CEW: What was it like sailing alone for six weeks during the OSTAR?
SW: The company was good.
CEW: What was the most difficult challenge you have faced in your sailing career?
SW: That came when the forestay broke, about four hundred and fifty miles north of Bermuda…I was holding onto it at the time, and it could have killed me, but I was lucky. I managed to repair it and finished the race.
CEW: Your love for the water and yachting is reflected in your work. Do you still spend much time on the water?
SW: I sail on other people’s boats, when asked, and my small motorboat is for sale, in Florida.
CEW: After Blue Water, Green Skipper, you finished your first novel, Chiefs. What was the most difficult aspect of writing this novel?

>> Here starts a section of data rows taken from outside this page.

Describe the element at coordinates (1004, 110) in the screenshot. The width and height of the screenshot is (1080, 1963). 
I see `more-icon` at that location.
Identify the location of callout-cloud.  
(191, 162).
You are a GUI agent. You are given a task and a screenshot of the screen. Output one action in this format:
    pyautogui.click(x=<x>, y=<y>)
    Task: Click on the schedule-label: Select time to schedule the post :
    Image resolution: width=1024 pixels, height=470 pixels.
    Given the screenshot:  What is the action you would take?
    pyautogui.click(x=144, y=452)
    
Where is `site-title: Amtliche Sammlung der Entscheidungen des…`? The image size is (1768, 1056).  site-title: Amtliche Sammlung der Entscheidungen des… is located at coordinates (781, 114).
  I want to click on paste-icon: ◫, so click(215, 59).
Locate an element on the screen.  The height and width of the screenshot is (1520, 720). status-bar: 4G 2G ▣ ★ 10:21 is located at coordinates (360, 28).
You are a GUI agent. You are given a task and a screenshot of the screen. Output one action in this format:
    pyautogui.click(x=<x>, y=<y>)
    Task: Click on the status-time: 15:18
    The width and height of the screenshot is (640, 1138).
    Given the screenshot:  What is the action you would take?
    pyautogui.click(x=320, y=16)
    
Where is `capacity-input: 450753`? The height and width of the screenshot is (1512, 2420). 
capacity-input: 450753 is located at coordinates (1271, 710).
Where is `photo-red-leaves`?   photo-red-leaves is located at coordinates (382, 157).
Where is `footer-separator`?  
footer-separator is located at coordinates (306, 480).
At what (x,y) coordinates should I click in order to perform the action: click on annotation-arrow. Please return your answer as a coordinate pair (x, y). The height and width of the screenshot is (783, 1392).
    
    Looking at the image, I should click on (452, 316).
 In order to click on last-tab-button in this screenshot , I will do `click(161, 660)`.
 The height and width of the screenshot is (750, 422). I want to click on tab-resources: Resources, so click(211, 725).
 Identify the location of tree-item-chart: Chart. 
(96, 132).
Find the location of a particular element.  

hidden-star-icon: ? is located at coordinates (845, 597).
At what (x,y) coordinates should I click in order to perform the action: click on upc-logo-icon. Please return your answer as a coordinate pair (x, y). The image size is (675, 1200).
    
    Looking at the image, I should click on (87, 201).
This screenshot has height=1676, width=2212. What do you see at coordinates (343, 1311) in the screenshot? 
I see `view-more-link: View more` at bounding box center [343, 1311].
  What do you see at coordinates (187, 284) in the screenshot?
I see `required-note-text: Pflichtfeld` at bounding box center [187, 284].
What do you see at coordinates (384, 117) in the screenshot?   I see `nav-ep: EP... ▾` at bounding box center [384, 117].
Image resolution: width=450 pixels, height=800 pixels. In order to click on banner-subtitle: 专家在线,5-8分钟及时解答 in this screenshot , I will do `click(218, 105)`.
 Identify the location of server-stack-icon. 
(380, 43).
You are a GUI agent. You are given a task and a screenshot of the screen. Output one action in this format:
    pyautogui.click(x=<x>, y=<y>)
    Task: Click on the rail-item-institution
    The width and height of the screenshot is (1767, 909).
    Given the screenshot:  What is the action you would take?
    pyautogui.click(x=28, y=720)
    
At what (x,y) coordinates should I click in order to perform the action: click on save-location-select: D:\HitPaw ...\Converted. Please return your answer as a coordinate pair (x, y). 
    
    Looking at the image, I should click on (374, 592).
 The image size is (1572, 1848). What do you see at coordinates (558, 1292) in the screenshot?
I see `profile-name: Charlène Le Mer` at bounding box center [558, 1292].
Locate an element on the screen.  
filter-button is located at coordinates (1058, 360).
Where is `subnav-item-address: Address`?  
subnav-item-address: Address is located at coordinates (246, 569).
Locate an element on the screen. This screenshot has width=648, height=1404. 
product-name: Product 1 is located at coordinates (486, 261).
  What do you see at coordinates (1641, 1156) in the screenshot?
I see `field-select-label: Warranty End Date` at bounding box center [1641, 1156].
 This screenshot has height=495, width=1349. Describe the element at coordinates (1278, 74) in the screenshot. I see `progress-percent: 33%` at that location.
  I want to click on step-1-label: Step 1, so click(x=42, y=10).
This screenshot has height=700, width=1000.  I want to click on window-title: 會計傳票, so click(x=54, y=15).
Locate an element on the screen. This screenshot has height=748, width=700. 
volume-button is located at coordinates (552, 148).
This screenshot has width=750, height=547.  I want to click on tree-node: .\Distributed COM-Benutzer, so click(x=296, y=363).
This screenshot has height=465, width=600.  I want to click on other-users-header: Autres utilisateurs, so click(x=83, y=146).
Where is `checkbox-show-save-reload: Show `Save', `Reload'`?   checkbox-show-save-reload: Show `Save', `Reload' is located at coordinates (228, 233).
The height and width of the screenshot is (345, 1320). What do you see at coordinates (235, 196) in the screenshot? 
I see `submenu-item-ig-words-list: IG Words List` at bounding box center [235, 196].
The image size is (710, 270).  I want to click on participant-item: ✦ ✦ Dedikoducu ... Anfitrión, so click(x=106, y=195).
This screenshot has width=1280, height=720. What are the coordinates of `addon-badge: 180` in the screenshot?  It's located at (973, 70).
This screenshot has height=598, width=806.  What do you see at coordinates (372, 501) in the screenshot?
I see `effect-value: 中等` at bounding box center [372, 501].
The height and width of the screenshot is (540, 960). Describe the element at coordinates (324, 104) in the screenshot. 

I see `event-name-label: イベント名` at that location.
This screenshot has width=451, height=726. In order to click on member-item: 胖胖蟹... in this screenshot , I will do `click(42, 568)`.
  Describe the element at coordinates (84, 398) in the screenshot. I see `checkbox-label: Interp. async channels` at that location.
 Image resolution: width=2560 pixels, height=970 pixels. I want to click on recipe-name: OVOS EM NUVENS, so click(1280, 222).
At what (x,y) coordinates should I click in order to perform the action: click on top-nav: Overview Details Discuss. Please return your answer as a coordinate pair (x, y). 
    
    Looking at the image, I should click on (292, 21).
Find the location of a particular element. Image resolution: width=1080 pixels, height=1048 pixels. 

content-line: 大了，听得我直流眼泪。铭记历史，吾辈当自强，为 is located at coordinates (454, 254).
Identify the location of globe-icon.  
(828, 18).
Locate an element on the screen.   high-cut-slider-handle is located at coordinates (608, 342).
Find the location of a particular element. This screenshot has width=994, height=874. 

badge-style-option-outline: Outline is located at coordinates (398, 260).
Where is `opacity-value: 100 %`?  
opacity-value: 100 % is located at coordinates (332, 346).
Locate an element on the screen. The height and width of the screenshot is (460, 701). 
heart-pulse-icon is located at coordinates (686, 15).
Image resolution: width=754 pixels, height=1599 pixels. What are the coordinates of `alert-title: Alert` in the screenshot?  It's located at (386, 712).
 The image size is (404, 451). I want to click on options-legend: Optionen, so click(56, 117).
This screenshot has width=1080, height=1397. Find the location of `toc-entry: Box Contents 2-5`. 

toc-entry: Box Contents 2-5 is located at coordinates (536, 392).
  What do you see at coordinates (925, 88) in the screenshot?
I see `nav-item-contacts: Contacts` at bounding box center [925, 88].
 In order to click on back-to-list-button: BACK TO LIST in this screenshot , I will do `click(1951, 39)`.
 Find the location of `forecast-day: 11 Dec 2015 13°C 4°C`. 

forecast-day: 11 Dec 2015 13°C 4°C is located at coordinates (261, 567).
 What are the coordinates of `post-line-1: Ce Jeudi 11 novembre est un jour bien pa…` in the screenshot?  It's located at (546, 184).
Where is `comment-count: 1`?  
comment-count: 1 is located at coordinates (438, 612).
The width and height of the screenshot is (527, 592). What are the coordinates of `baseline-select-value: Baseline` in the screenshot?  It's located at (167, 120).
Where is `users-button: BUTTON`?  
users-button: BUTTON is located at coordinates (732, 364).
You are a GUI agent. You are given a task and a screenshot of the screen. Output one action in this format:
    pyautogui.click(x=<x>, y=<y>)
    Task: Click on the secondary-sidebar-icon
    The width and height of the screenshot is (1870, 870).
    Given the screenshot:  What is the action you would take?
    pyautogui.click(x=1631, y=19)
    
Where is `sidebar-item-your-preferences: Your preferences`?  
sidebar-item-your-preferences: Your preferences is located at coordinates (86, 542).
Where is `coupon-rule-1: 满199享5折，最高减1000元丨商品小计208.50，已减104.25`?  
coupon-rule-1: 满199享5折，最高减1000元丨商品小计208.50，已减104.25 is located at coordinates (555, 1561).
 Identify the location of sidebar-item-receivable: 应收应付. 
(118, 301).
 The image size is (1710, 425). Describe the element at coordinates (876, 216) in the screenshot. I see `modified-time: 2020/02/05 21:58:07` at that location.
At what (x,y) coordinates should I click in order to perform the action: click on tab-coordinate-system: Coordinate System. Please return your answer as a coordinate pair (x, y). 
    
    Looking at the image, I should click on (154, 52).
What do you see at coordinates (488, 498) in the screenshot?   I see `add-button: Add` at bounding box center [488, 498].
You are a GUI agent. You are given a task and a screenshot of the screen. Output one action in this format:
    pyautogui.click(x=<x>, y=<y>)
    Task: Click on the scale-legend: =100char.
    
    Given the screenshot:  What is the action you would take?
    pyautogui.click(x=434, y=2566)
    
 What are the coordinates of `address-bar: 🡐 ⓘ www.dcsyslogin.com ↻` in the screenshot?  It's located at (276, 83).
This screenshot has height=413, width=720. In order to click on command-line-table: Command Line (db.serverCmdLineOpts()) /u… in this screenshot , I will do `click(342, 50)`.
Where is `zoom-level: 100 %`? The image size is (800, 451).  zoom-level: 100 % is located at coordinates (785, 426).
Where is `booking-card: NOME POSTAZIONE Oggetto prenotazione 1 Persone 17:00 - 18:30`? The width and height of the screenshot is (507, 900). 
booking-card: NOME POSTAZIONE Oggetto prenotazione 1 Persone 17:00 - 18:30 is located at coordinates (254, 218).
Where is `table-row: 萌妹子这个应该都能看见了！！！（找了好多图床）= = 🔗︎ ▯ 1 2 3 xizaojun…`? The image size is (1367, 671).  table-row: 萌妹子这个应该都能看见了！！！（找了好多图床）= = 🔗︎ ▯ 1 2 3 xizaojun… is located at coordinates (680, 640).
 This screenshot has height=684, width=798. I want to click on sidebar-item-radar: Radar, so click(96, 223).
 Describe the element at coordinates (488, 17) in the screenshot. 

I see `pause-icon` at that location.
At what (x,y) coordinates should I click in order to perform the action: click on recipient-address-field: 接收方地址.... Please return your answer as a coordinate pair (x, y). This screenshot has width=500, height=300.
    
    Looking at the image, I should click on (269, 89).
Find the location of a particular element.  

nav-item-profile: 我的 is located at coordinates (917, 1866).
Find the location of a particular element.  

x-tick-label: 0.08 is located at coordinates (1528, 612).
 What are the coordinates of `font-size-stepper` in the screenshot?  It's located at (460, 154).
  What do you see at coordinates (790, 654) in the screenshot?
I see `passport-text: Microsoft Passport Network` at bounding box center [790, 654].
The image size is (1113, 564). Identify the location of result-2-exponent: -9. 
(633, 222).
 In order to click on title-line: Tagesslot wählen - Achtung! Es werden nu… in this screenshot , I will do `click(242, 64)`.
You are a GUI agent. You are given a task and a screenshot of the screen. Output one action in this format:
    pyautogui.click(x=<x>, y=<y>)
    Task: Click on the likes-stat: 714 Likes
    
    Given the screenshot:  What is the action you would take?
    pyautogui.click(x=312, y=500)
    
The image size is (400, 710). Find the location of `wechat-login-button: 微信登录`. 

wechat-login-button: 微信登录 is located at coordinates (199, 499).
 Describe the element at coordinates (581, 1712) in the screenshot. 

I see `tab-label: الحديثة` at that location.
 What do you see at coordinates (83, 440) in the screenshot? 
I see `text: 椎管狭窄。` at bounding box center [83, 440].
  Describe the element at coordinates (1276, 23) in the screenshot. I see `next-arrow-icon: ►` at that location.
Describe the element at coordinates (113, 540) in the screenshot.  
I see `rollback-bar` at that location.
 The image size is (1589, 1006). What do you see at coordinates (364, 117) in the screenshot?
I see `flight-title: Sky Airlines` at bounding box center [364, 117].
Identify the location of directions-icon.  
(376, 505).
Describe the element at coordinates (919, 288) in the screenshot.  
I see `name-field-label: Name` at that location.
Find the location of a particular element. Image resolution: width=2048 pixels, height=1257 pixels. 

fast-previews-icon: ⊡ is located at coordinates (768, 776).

SW: The most difficult aspect of writing Chiefs was to finish it. It took me eight years. After that, I gained confidence, and now I write two books a year.
CEW: Please tell us about your writing habits: do you write everyday, do you use the computer, do you always write in the same location or do you take a laptop everywhere you go etc.?
SW: I usually write a chapter—five to ten pages—at a sitting, which usually comes at mid-afternoon and takes under two hours. First, I re-read the previous day’s work and make small corrections, and that gets me into the new chapter. Near the end of a book, I tend to write two chapters a day, one in the morning, and one in the afternoon. I write wherever I am, and I take a laptop when I travel while writing a book.
CEW: You are known for being a master of creating suspense in a novel. What techniques do you use when plotting to achieve that timing of the suspense and action which keeps the reader eager to turn the page to see what happens next?